10月12日(土) 11:00 - 12:20
口頭発表2 インタラクションと知覚 (O-2)
会場:国際学術総合研究棟1F 三番大教室
座長:河原美彩子 (東京大学)
-
O-2-1ダイナミック・タッチは従来、個人によるものの形や重さの知覚に関わる動作として研究されてきた。しかし、ものを揺する動作は対面相互行為において視覚情報として相手に伝わり、ものの重さの表出となって立ち現れうる。本発表では、ダイナミック・タッチが発話の随伴動作となって表れ、重さを相互に評定しあう行為に関わる場面を分析した。
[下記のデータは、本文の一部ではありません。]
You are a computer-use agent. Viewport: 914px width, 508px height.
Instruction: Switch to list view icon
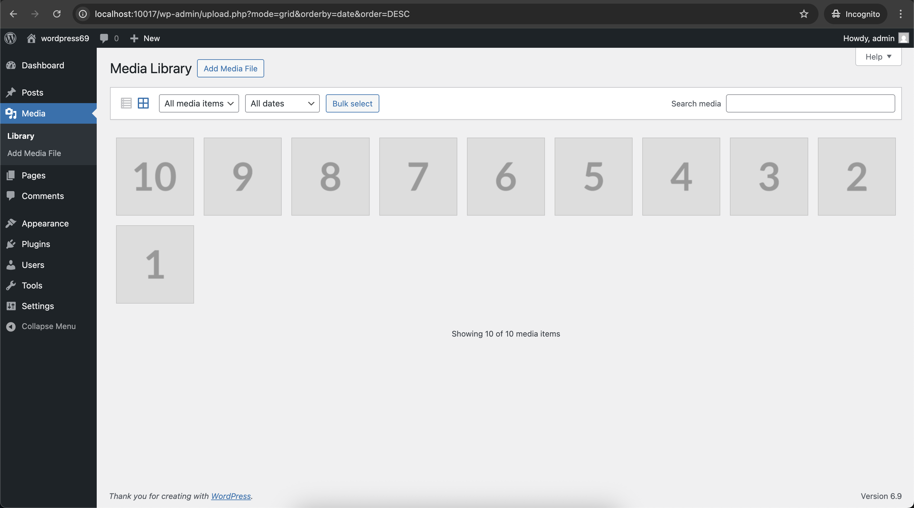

その上で、個人内の認知に伴う動作は、相互行為に援用され、個人間に開かれうることを示した。
-
O-2-2過去,パフォーマーと観客間で生じる生理的同期の重要性は提案されてきたが,ダンスや音楽等のパフォーマンス場面については十分に検討されていない.我々はダンスバトルを企画し、現実のパフォーマンス時のダンサーと観客の心拍数を測定し,その同期を交差再帰定量化解析により検討した.結果,1)ダンサーと観客間に心拍同期が生じること、2)両者の社会的関係により,その程度が異なること、3)パフォーマンスの進行に伴い,その程度が変化すること,が示唆された.
-
O-2-3映像の訴求力は,表現そのものだけで決まるのではなく,視聴者の情報処理も関与するため,直接観察することはできない.本研究では,瞬目情報だけから瞬目同期を引き起こす共通入力としての訴求力の再構成を試みた.再構成にあたって,パラメータの影響は大きくはなかったが,再構成された共通入力のピークは必ずしも印象に残ったシーンとは対応していなかった.今後,訴求力の性質に応じた生理指標データに適用していくことが有益である.
-
O-2-4本研究では、他者の指差し行動の解釈の困難さについて、視点の違いという従来の研究で示されてきた要因に加えて、運動の主体性という観点から検討した。一人称視点と三人称視点において、自己運動と他者運動の指差し行動から指差し位置を推定する課題を行ったところ、どちらの視点でも自己運動時の推定がより安定しており、視点によって正確性が異なった。つまり、指差しコミュニケーションの困難さが複合的な要因から生じていることが示唆された。